● **Problem to work on**
Pick up the article on Bernie Sanders' Stop BEZOS Act where it stops and keep writing it.

U.S. Sen. Bernie Sanders, a leader of the democratic socialist movement, is introducing a bill designed to force companies to pay their workers higher wages. The bill is being touted as an attack on Amazon.com Inc. — its name is the Stop Bad Employers by Zeroing Out Subsidies Act, which spells out “Stop BEZOS.” That would be Amazon chief Jeff Bezos, the richest person in the world, whose company just passed $1 trillion in market capitalization. Sanders’ bill, which would apply to companies with 500 or more employees, would levy a tax equal to 100 percent of certain government benefits (food stamps, housing vouchers, school lunches and Medicaid) received by any workers who earn less than $15 an hour.
To many on the left, Amazon has become a symbol of American inequality, with its owners reaping unprecedented fortunes while its workers often are eligible for means-tested government benefits like food stamps. The median annual compensation of an Amazon worker in the U.S. is $34,123 — above the U.S. median personal income, which stood at a little more than $31,000 in 2016. And since personal income also counts government benefits, the typical Amazon worker is actually probably doing even better relative to the median. So Amazon is not actually too terrible on this score. But entry-level wages of $13 an hour and poor working conditions are not a good look for a company whose warehouse jobs are increasingly regarded as the future of work, and whose search for a location for its second headquarters has local governments scrambling obsequiously to please the online retail giant.
Sanders is capitalizing on those bad optics to make an example out of Bezos and Amazon, and to draw attention to the problem of companies relying on the government to pay their workers’ bills. But his plan seems to be much more about grandstanding and pointing fingers than about actual solutions to help vulnerable American workers. If it actually became law, the Stop BEZOS Act would almost certainly hurt the working poor. Its goals could be achieved much more simply and effectively by a combination of a higher minimum wage and an increased earned income tax credit.
Suppose you’re an employer who pays your workers $13 an hour. The workers also get government benefits that average out to $5 an hour. Under the Stop BEZOS Act, you, the employer, would be charged $5 an hour per employee in tax. How would you respond to this new tax?

● **Record extracts**
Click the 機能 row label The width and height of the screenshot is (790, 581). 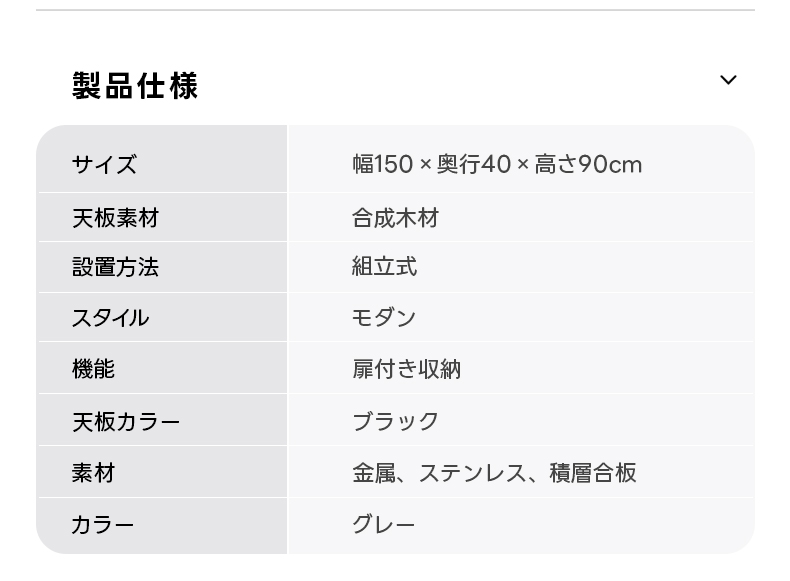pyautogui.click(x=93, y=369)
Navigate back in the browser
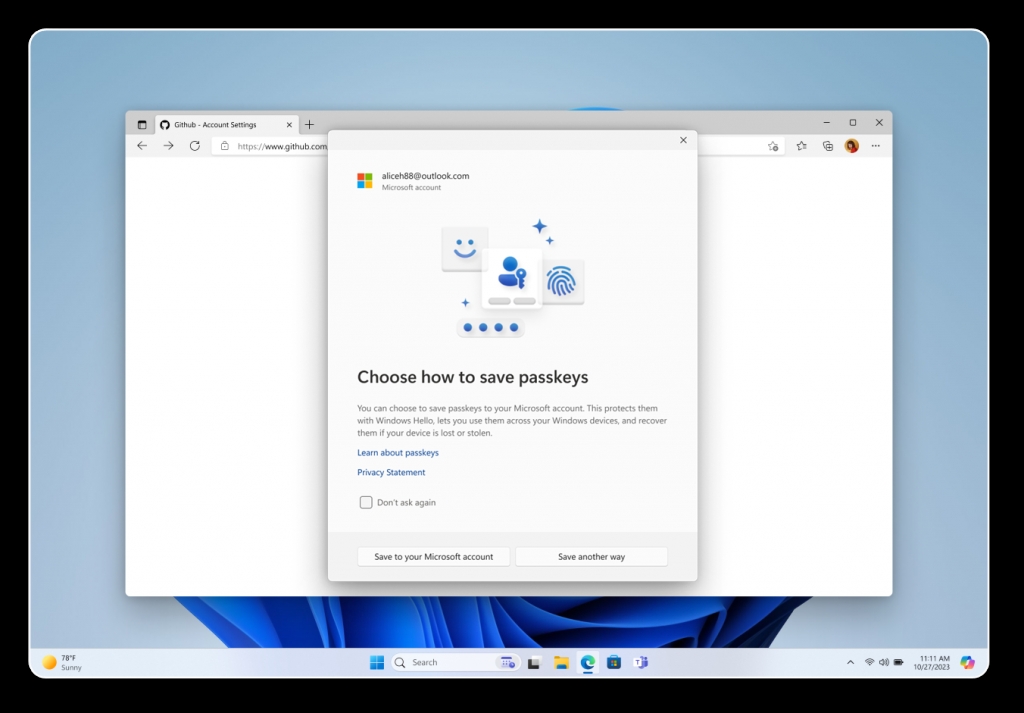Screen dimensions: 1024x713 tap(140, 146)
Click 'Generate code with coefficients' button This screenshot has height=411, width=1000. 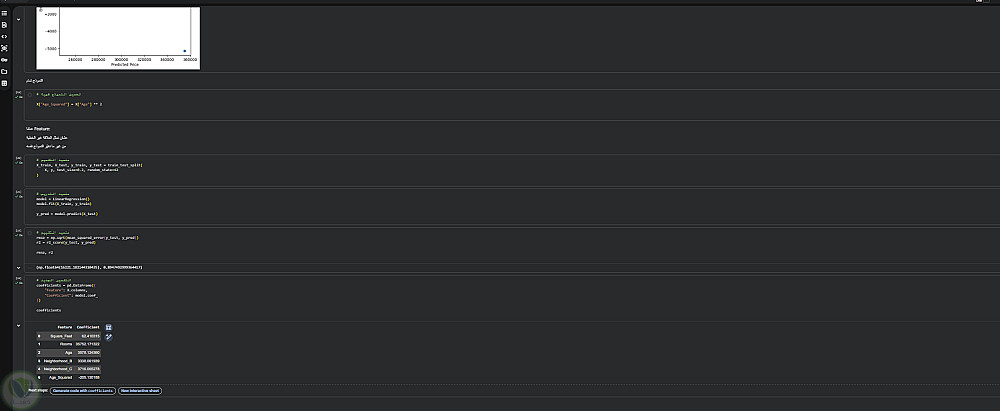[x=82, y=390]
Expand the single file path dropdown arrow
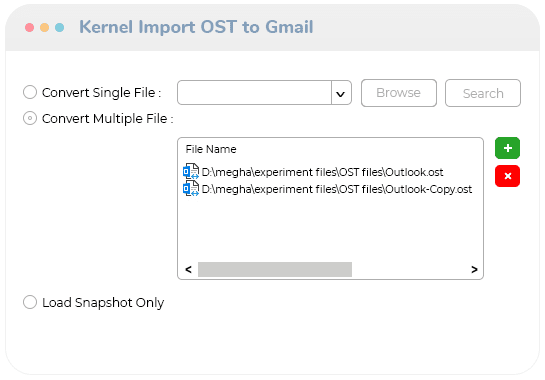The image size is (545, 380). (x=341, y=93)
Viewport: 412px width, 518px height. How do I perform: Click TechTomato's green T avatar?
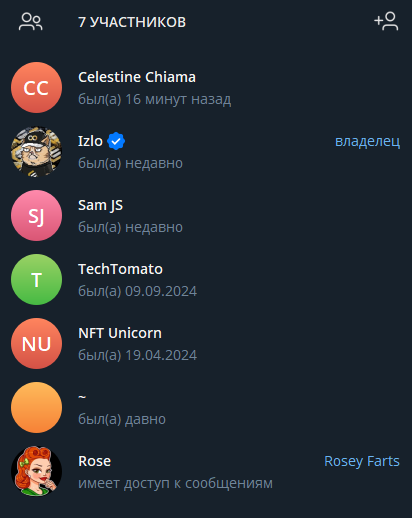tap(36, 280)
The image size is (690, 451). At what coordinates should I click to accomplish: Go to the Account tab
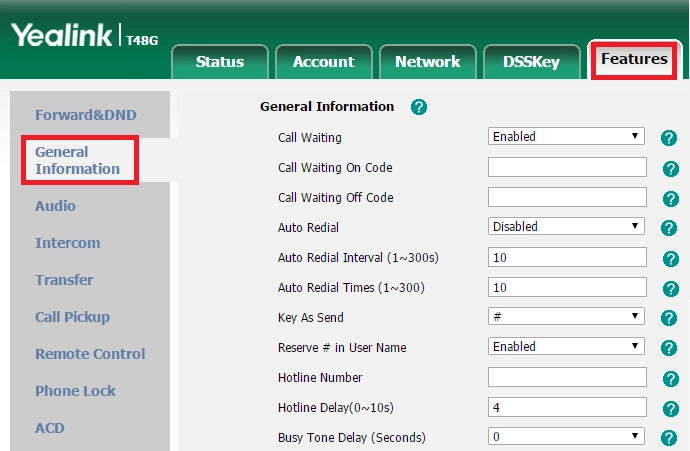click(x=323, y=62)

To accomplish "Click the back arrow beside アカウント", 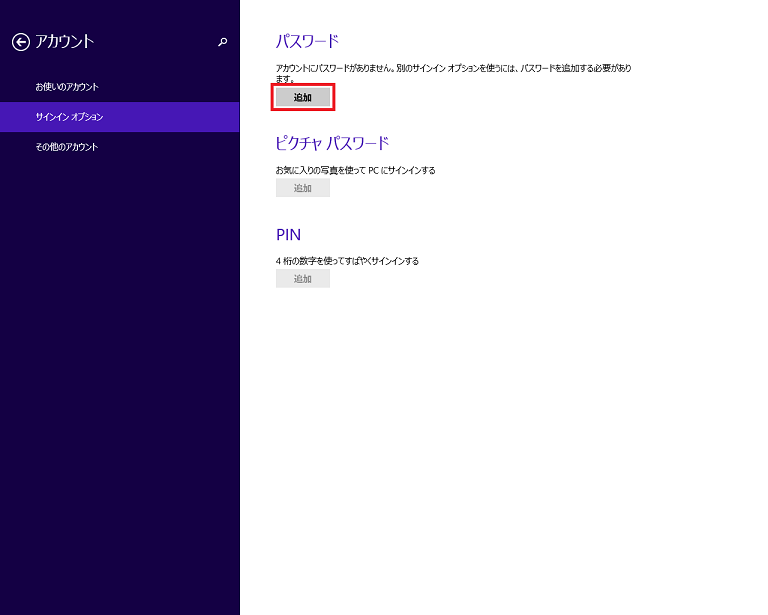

● **Output of the exercise**
One thing you could do is to raise your workers’ wages to $15 an hour, in order to no longer be subject to the tax. That’s obviously the outcome Sanders would like to achieve. But there are other things you can do as well. You could fire workers who use lots of government benefits — for example, single moms with dependent children — and replace them with teenagers, middle-class part-timers or other workers who won’t require you to pay the Sanders tax.
That would hurt vulnerable American workers — the people who need the money the most would be the most likely to be added to the unemployment rolls. It would also make poor Americans unwilling to claim food stamps, Medicaid and other government benefits in the first place, out of fear that they might lose their jobs. Sanders and his allies would obviously try to counter this outcome with vigorous anti-discrimination lawsuits. In practice, this isn’t a workable solution; workers tend to win only a very small percent of such lawsuits.
As an employer, a second thing you could do to reduce your tax burden would be to cut wages. Suppose you cut wages for some workers from $13 to $8, but — because food stamps, Medicaid, and other benefits don’t rise 1-for-1 as income falls — they only use $6 in benefits after their wages go down. Now your total bill for those workers is $14 an hour ($8 in wages plus $6 in Sanders tax). That’s even lower than you’d pay if you raised wages to $15. And of course the workers themselves see big drops in their disposable income.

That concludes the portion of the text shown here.